Добавить в цитаты Настройки чтения

Страница 15 из 89

Но мы указали еще не все значения Центра: если он точка начала, исхождения, то он также и точка конца, завершения. Все исходит из нее, и все в нее возвращается. Поскольку все явления существуют лишь благодаря действию Принципа и никак иначе, то между Ним и всем проявленным должна существовать постоянная связь, изображаемая лучами, которые соединяют в центре все точки окружности. Но эти лучи могут проходить в двух противоположных направлениях: вначале от центра к окружности, а затем обратно, от окружности к центру. Здесь налицо как бы две взаимодополняющие фазы, из которых первую олицетворяет центробежное движение, а вторую — центростремительное. Эти две фазы могут быть уподоблены фазам дыхания, согласно символике, с которой часто соотносятся индуистские доктрины. А с другой стороны, здесь уместна еще одна, не менее примечательная аналогия с физиологической функцией сердца. В самом деле, кровь исходит из сердца, распространяется по всему организму, который она животворит, а затем вновь возвращается в сердце; роль последнего как органического центра, стало быть, поистине несравненна и полностью соответствует идее Центра, который мы должны представлять себе во всей полноте его значения.

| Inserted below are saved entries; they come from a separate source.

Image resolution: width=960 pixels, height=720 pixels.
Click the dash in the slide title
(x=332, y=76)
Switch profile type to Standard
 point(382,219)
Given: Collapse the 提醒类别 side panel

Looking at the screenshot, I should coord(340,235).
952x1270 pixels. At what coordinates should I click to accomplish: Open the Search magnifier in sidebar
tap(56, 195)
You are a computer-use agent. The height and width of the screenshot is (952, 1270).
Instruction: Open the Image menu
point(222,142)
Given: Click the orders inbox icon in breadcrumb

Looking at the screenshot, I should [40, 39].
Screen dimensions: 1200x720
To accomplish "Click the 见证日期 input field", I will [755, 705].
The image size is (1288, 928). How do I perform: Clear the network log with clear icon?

Все сущее, своим бытием обязанное Принципу, сознательно или бессознательно стремится вернуться к нему; эта тенденция возвращения к Центру также имеет во всех традициях свое символическое олицетворение. Мы говорим о ритуальной ориентации, которая, собственно, указывает на духовный центр, видимый образ собственно "Центра Мира". Ориентированность христианских церквей есть лишь частный случай общего правила и соотносится с той же идеей, общей для всех религий. В Исламе такая ориентация (qibla) есть своего рода материализация, если можно так выразиться, стремления (niyya), посредством которого все силы бытия должны быть направляемы к Божественному Принципу;[53] легко было бы найти и другие примеры. Можно было бы многое сказать по этому вопросу; но у нас еще будет возможность к нему вернуться, вот почему в данный момент мы ограничимся лишь кратким указанием на символику Центра.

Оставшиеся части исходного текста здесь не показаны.